Former Arriva consultant settles allegations
By HME News Staff
Updated 9:55 AM CST, Wed February 16, 2022
STUART, Fla. – Ted Albin, a reimbursement consultant who provided services to Arriva Medical, and his firm, Grapevine Billing and Consulting Services, have agreed to pay $50,000 to resolve allegations they violated the False Claims Act, according to the U.S. Department of Justice.
In an emailed statement to HME News, an attorney representing Albin and Grapevine, said the case was without merit.
"Mr. Albin and Grapevine did nothing wrong, and they should never have been part of the government’s lawsuit in the first place. To put this matter behind them, they have entered into a settlement for $50,000 – a small fraction of what it would have cost to clear their names at trial. After nearly three years of litigation concerning allegations from more than a decade ago, Mr. Albin and Grapevine are pleased to be moving on."
In its complaint, the United States alleged that, from 2008 until 2017, Albin and Grapevine provided consulting services to the now-defunct Arriva, its parent company Alere Inc., and Abbott Laboratories (after Abbott acquired Arriva and Alere in October 2017) and that, at least from 2009 until 2011, Albin and Grapevine allegedly led reimbursement at Arriva, overseeing the company’s reimbursement department, developing its policies for the collection of beneficiary co-payment obligations and submitting claims to Medicare on its behalf for diabetes testing supplies.

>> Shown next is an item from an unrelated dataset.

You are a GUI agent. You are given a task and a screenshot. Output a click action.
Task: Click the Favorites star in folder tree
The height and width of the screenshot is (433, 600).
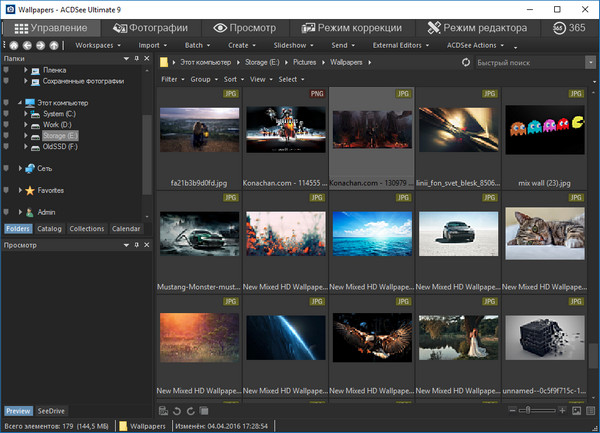pyautogui.click(x=29, y=190)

“Consultants must abide by federal requirements when providing Medicare billing advice,” said Brian M. Boynton, acting assistant attorney general for the Justice Department’s Civil Division. “We will continue to protect the integrity of federal health insurance programs by pursuing individuals or entities responsible for the submission of false or fraudulent claims, including those who cause such claims to be submitted.”

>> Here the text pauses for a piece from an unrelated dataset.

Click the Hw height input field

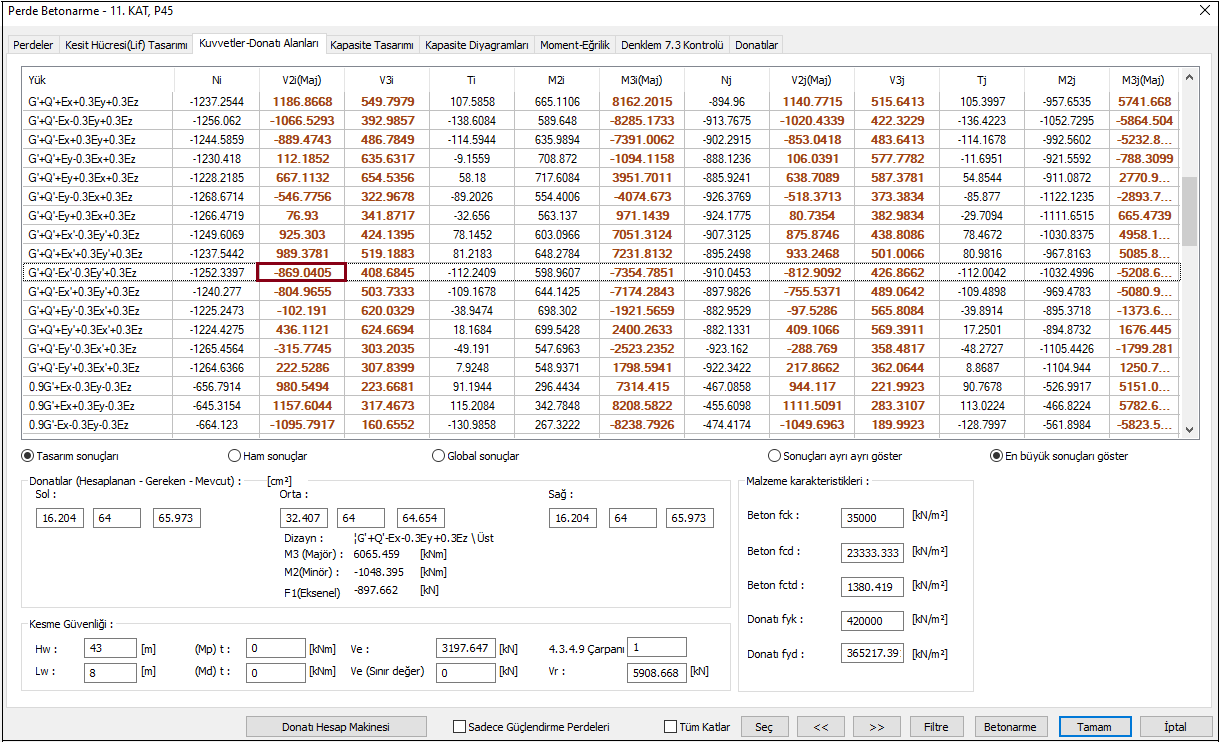pos(110,648)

Arriva ceased operations in December 2017 after an appeal seeking to reinstate its Medicare billing privileges failed. CMS revoked those privileges in 2016, alleging the provider submitted 211 claims for deceased patients between April 15, 2016, and April 25, 2016.
Prior to that, Arriva had been the top provider of mail-order diabetes supplies, receiving nearly $120 million in Medicare payments in 2015.